### Action item
Using the entries that follow, collect the lines where the word "hamburger" appears.

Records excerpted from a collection

----

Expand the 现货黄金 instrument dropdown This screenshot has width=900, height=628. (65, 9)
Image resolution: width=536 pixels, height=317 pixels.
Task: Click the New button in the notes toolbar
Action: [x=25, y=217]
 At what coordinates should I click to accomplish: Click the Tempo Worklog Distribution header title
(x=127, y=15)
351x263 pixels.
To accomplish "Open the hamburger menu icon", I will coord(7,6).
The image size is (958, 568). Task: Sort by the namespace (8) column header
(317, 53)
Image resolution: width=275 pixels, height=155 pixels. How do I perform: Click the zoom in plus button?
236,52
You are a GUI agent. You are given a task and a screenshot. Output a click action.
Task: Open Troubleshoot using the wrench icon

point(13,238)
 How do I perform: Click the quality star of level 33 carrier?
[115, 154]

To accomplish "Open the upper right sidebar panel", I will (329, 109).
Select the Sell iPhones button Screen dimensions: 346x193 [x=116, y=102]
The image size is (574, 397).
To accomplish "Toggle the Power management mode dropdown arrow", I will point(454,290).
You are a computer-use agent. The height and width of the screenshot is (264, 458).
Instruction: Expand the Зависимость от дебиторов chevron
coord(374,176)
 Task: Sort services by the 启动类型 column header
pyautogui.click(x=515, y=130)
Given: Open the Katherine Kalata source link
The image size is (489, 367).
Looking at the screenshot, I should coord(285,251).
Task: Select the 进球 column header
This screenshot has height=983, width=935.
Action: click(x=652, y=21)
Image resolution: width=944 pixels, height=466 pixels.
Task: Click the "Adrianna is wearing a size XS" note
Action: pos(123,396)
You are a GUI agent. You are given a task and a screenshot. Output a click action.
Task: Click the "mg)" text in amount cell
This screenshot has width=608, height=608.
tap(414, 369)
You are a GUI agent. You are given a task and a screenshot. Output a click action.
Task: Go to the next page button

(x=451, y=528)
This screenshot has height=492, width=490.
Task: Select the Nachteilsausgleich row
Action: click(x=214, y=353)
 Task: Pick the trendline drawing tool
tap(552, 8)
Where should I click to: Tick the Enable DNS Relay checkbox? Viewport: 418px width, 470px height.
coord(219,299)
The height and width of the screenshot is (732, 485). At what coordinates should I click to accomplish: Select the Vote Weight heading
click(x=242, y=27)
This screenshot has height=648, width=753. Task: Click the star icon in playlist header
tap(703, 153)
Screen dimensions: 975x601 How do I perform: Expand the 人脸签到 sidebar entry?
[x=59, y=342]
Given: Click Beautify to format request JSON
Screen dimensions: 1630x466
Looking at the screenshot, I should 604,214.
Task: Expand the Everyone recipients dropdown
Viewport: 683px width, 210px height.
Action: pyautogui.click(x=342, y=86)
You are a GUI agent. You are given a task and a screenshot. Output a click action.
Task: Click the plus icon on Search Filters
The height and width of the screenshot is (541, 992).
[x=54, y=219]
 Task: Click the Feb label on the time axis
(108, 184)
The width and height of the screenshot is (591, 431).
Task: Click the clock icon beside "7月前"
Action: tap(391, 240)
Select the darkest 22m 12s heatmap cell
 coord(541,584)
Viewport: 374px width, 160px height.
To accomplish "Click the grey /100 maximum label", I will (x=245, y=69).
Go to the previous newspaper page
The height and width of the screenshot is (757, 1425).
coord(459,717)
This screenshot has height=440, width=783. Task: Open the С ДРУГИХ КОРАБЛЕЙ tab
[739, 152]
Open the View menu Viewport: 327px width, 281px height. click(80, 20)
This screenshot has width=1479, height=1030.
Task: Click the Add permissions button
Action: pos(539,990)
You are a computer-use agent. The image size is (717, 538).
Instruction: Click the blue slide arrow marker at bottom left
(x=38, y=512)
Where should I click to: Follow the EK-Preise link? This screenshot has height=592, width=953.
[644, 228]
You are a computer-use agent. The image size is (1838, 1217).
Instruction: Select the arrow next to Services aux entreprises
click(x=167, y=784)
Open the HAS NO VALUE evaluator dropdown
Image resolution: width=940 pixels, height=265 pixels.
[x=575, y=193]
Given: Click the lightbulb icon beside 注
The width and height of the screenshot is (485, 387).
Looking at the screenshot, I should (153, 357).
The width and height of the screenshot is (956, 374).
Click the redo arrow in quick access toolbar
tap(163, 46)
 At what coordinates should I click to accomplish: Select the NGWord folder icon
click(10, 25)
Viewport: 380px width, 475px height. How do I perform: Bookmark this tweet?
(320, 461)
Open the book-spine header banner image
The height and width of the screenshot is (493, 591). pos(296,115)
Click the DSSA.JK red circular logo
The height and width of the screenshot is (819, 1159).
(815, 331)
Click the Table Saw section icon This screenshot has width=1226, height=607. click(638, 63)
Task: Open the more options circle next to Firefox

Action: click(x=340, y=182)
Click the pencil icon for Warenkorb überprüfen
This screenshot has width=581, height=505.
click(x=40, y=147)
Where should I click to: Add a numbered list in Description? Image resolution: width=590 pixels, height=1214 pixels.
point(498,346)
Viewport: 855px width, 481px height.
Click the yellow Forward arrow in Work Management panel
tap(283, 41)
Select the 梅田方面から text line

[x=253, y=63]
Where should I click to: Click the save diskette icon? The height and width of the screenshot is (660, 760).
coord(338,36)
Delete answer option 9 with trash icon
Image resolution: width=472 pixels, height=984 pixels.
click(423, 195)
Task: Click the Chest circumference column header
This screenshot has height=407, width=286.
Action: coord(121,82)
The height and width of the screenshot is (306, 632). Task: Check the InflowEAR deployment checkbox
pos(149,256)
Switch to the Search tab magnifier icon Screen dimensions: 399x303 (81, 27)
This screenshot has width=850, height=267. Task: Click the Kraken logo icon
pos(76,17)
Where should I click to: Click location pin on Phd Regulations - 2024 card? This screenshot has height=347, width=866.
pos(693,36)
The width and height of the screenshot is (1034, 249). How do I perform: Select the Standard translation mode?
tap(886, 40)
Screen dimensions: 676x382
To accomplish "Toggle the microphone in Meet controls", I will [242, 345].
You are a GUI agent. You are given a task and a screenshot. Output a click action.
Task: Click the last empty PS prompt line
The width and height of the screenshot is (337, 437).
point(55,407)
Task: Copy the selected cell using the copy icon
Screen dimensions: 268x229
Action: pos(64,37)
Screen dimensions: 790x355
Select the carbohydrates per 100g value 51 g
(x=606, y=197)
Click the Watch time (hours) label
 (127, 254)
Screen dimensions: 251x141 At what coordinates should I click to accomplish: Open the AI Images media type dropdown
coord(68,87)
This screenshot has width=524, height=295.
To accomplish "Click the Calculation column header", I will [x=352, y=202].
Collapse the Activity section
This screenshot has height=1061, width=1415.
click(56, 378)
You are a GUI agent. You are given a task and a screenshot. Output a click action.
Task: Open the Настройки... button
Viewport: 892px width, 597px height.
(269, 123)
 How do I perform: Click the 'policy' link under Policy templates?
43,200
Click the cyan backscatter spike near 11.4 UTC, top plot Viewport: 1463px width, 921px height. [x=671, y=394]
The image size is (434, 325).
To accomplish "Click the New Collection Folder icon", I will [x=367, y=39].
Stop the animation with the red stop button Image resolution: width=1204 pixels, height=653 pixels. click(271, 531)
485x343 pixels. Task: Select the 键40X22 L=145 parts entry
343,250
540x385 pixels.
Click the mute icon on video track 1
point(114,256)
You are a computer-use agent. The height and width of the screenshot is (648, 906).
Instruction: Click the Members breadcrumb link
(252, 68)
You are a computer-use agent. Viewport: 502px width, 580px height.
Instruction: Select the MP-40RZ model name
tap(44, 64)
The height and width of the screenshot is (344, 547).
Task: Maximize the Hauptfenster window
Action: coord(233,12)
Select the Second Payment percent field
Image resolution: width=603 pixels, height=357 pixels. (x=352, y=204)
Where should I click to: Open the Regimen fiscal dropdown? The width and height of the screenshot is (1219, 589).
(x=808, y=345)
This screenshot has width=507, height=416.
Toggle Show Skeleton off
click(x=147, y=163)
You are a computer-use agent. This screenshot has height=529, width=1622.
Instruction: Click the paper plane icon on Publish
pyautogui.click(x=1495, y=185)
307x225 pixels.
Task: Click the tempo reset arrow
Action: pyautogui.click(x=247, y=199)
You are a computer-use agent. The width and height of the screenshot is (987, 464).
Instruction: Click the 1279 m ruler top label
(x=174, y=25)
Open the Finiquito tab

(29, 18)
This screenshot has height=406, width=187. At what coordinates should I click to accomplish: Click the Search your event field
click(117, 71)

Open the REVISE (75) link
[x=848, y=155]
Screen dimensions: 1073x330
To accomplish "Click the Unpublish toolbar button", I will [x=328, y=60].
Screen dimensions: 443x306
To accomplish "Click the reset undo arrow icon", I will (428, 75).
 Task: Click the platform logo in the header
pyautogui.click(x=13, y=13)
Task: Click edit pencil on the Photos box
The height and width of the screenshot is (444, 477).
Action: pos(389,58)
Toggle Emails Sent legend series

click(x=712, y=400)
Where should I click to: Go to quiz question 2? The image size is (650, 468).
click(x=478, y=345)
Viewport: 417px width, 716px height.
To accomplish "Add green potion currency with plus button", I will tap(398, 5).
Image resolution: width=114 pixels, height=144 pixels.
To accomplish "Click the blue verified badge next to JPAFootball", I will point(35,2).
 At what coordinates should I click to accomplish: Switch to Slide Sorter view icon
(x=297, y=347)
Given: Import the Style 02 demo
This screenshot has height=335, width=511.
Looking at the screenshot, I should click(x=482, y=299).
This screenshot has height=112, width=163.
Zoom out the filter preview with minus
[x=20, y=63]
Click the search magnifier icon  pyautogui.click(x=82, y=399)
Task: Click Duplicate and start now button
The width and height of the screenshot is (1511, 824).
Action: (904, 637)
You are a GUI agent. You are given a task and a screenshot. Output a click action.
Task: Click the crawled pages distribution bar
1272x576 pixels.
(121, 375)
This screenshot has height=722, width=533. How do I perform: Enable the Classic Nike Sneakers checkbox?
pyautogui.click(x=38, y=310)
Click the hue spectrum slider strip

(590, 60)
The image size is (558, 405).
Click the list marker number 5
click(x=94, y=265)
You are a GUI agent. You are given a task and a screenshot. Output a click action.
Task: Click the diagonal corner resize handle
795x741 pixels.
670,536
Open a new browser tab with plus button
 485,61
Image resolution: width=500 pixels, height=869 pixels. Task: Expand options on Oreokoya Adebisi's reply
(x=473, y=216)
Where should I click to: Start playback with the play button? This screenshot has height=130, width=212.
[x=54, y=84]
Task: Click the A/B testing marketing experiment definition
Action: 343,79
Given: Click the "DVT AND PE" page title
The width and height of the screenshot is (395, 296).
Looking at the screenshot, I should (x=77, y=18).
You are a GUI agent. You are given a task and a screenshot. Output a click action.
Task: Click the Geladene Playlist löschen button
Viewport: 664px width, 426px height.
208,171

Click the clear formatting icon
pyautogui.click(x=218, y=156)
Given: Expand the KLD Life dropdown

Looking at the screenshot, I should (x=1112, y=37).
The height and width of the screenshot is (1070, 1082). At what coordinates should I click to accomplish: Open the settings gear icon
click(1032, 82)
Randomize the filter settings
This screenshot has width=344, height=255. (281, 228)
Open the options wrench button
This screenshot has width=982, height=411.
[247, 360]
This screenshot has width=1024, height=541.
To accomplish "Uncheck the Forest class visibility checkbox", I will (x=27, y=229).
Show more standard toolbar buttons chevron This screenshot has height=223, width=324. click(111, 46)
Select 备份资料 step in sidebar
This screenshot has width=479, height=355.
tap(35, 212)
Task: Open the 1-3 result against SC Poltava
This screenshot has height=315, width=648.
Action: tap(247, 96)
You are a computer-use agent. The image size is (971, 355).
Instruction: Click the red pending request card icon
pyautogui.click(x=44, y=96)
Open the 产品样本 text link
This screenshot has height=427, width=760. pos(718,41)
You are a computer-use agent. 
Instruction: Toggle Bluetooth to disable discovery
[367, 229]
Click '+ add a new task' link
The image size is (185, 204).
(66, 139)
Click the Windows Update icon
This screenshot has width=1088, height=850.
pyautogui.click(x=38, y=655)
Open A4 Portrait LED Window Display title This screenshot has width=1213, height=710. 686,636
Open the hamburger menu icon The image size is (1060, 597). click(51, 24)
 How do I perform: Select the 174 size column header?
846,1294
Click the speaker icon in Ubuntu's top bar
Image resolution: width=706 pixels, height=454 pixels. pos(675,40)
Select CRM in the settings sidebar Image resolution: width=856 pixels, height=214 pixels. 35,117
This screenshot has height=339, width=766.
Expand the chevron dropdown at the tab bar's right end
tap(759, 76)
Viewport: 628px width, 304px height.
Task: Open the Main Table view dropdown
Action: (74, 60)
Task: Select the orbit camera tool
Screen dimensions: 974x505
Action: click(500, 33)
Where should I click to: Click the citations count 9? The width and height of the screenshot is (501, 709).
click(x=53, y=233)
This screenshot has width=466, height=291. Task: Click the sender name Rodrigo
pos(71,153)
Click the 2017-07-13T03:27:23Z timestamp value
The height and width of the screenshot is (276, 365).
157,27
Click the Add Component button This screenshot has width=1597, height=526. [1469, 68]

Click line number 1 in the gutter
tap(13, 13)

----

### Expected output
To accomplish "Open the hamburger menu icon", I will coord(7,6).
Open the hamburger menu icon The image size is (1060, 597). click(51, 24)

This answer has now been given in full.